Gazipur City corporation polls: Does the model myth hold water?

The first thing that stands out when one enters Tongi, the entry point of Gazipur from Dhaka, is the number of posters. 

They hang from almost every pole, even going from building to building.

They are also plastered on the walls.

This is the first violation of the electoral code of conduct observed. The rules clearly state that no posters can be pasted on any wall. 

More posters can be seen as one begins to travel through the city. Most prominent among these, is the one of Boat candidate Azmat Ullah. 

Azmat is the man tasked with securing Awami League’s stronghold. 

The atmosphere – adorned with colourful posters – seems festive on the surface. But there is an anomaly.

What’s prominent by its absence is how Azmat’s top rival, Zaida Khatun, is nowhere to be seen. 

This correspondent found only a few of her stickers pasted on an electricity pole in one area. Those too are barely visible unless you get close enough.

Locals said they had seen more of Zaida’s posters, but some men came and tore those off.

Iqbal Hossain, a resident of Munshipara, said they were not allowed to put up Zaida’s posters. 

“Some men came at night to put up posters. But a group of people did not allow that poster to be put up,” he said.

Iqbal wouldn’t name names, but said they were ruling party men.

“Even others have lost courage seeing this,” he said. 

The model

Earlier on May 10, at a view exchange meeting with contestants of the city polls in Gazipur, Chief Election Commissioner Kazi Habibul Awal said, “The Gazipur City Corporation election is very important to us. There will be a general election in the future…That is why the Gazipur election should be a model.”

The view was later reiterated on 20 May, when EC Secretary Md Jahangir Alam, in a meeting with the presiding officers, said the Election Commission (EC) was considering the election of five city corporations as a trial for the upcoming national election.

To ensure a “level-playing field”, the EC pulled out all stops. Gazipur, currently, is cocooned in a security blanket.

The EC is set to use the highest number of CCTV cameras since it began the practice following the debacle in Gaibandha, where the election had to be called-off following gross violations.

This time, around 4,447 closed-circuit cameras are being used.
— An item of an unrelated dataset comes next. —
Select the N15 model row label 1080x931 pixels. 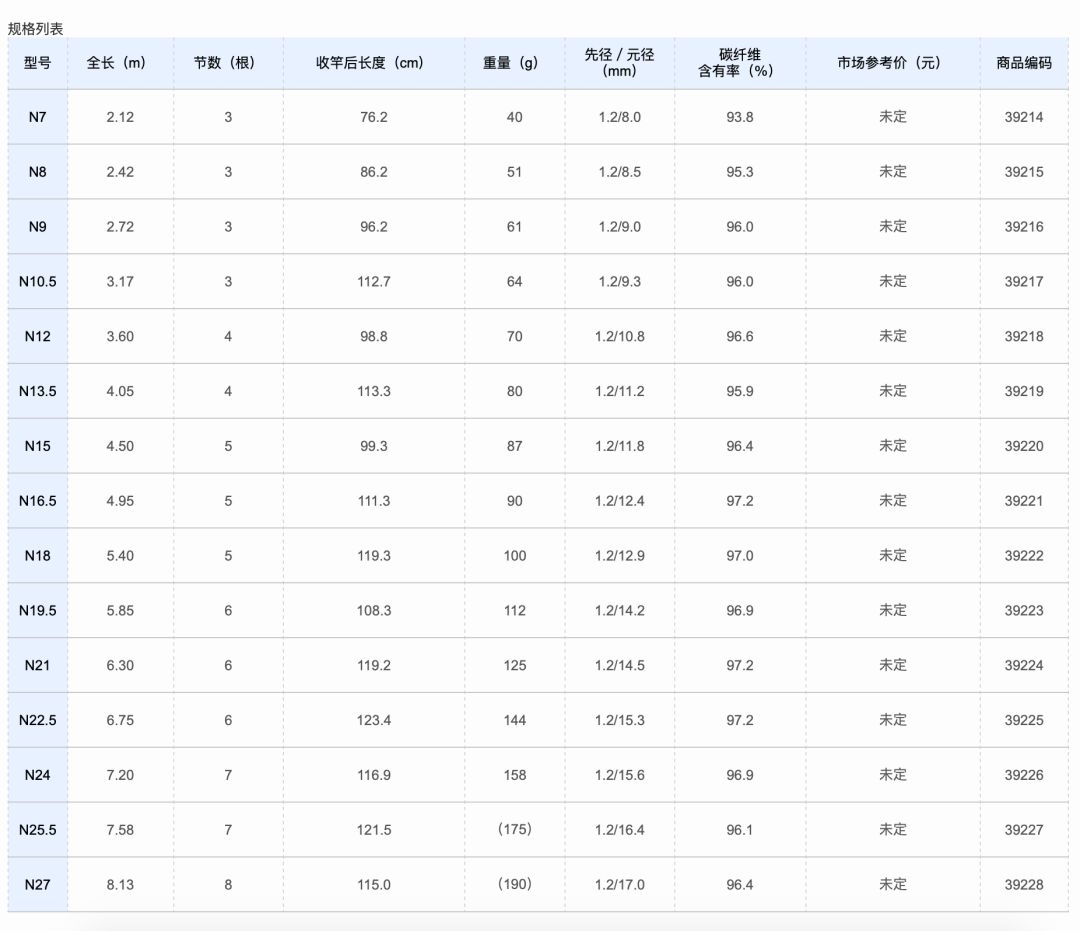[37, 445]
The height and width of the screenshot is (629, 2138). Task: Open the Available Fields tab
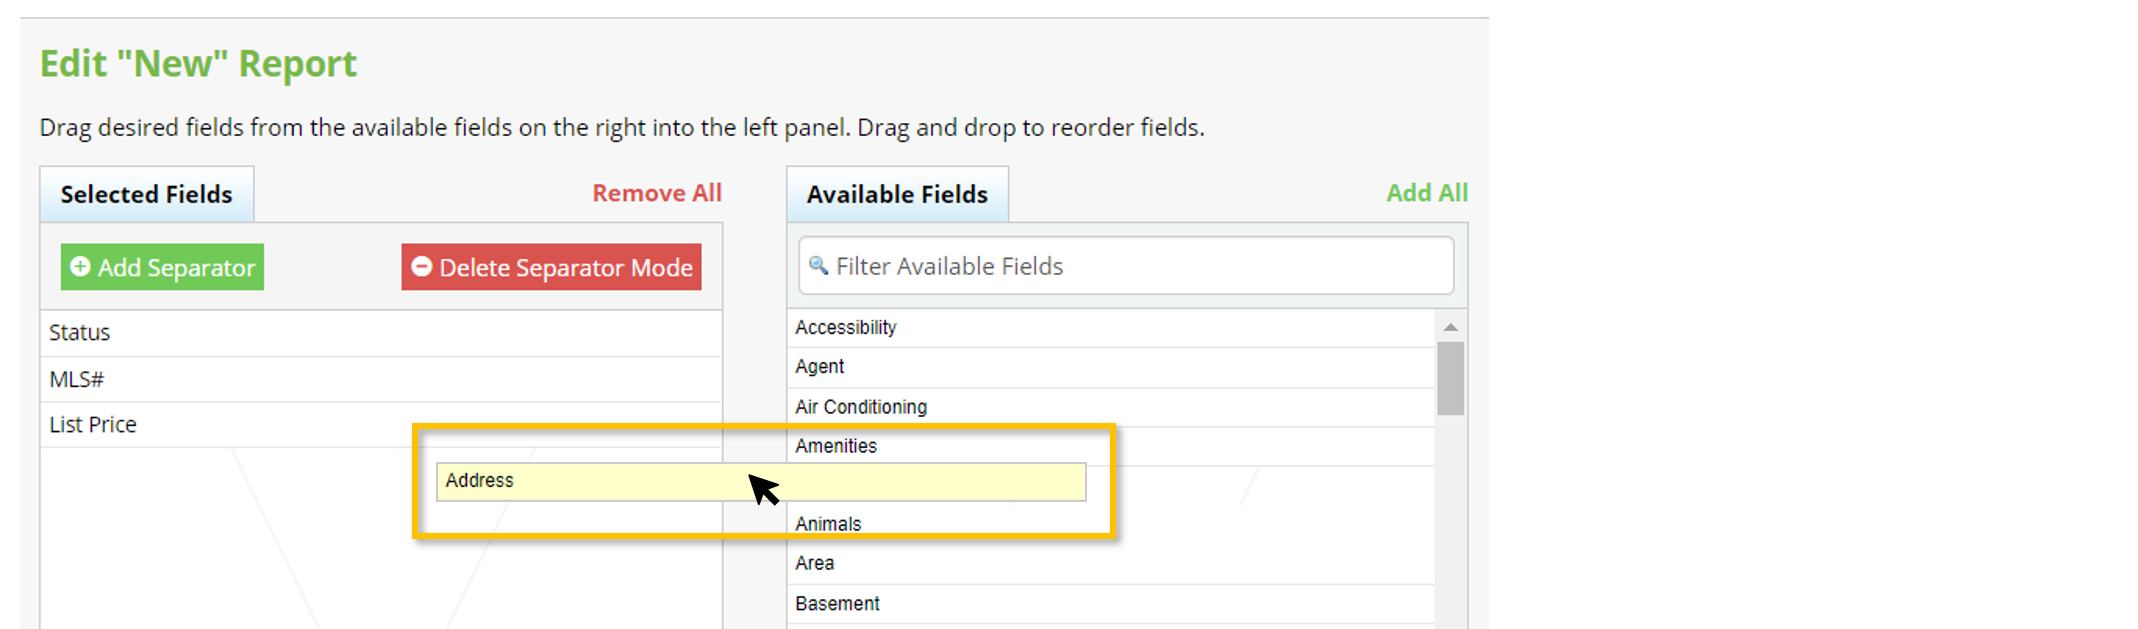pos(897,194)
The number of cameras in each centre will depend on its size, the number of booths and what needs to be captured on tape. 

Besides the cameras, there will be 16 law enforcement personnel on duty in each centre. Important centres will have 17 law enforcement personnel.   

The election commission first started using CCTV cameras on 12 October, 2022 in the Gaibandha bypoll. 

A giant LED monitor was set up in the election commission secretariat where the CEC and other ECs observed the polls centrally. 

After seeing the images of widespread irregularities, the EC stopped the polls midway. 

This had generated a widespread discussion of the election and CCTV.  

Later, the EC used CCTV on Zilla Parishad polls, Cumilla and Rangpur City Corporation elections, as well as for four municipality elections.

In a press conference on October 17, 2022, when asked if the EC had any plans to monitor the upcoming 12th National Polls through CCTV, the CEC said, “It will be seen when the time comes…there will be an effort to build greater capacity on a larger scale.”

The reality

Despite the security measures in place, Election Commissioner Md Alamgir yesterday said around 70% of the polling centres in Gazipur are at risk as they have been identified as vulnerable.

“Out of 480 polling stations, 351 polling stations or 73.12% have been identified as vulnerable,” he told reporters at the Election Commission headquarters in the capital’s Agargaon.

Alamgir said, “Although there is no threat, since it is an industrial area, extra measures have been taken so that miscreants or those with ulterior motives cannot create an unjust situation.”

On the condition of anonymity, a BNP leader of Ward-15, expressed worries that the party’s votes would be split as the BNP did not nominate a candidate.

He, however, said a fair election would mean that Zaida Khatun, Zahangir’s mother, would win.

Meanwhile, rival councillor candidates alleged that ruling party nominees were harassing them and obstructing their campaigns.

They said they had even made complaints to the returning officer.

In this regard, Returning Officer Faridul Islam told The Business Standard that the election environment was good so far. 

“Everyone is campaigning in their own way. We will take action if we receive complaints.”

According to local voters, the main fight will be between Azmat Ullah and Zaida Khatun. They believe that Jatiya Party’s MN Niaz Uddin may be in the third position.

The Gazipur city election is the biggest and most talked about election for the current EC after it assumed office on February 28, 2022.

The polls have also been termed as high voltage and a trial for the EC before the national election. 

In the 2018 Gazipur city polls, there were a total of seven mayoral candidates. Zahangir Alon had won at the polls, which had a voter turnout of 57.02%.

In 2013, BNP’s MA Mannan won the race against six others. The voter turnout was 63.69%.